The task: Reproduce word for word the stretch of the boat-lineup text from "From Riser, our" through "lesson learned offshore.".

Heritage in Motion
Here’s the truth – every boat we’ve ever built is a conversation with the one that came before it.
From Riser, our first 43-foot Flybridge Gameboat, to the 46s that are turning heads from the Jersey Canyons to Costa Rica, to the 55 Mehl Ticket that is destined to be an East Coast tournament machine, each hull carries a lesson learned offshore.
Now, with a 66 on the drawing board, the idea that started as a whisper from the past has become a full-throttle movement.
The Spark: Riser 43′
Small footprint, big fight. The 43 was the proof that a true Gameboat could wear a bridge without losing her balance. Lightweight, vacuum-infused, and honest as they come – she gave us our baseline: simple, efficient, built for captains who still wash their own decks.
The Refinement: 46 Series
When we moved in to our already proven forty-six hull, we didn’t add fluff – we added reach. The 46 Flybridge kept the attitude of the 43 but gave crews longer legs, larger fish boxes, and a cleaner engine-room layout. Multiple hulls later, the 46 proved what we already believed: evolution isn’t about adding it’s about distilling.

Information shown:
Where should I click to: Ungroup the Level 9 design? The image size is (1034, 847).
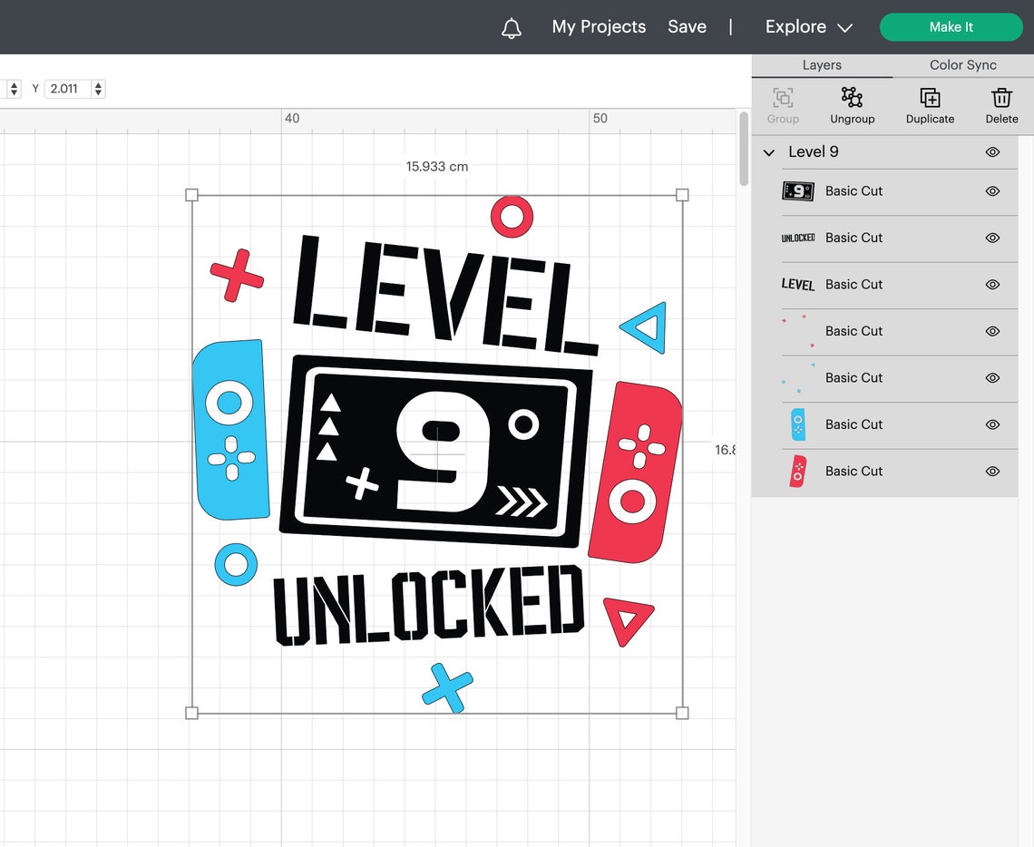852,104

Output:
From Riser, our first 43-foot Flybridge Gameboat, to the 46s that are turning heads from the Jersey Canyons to Costa Rica, to the 55 Mehl Ticket that is destined to be an East Coast tournament machine, each hull carries a lesson learned offshore.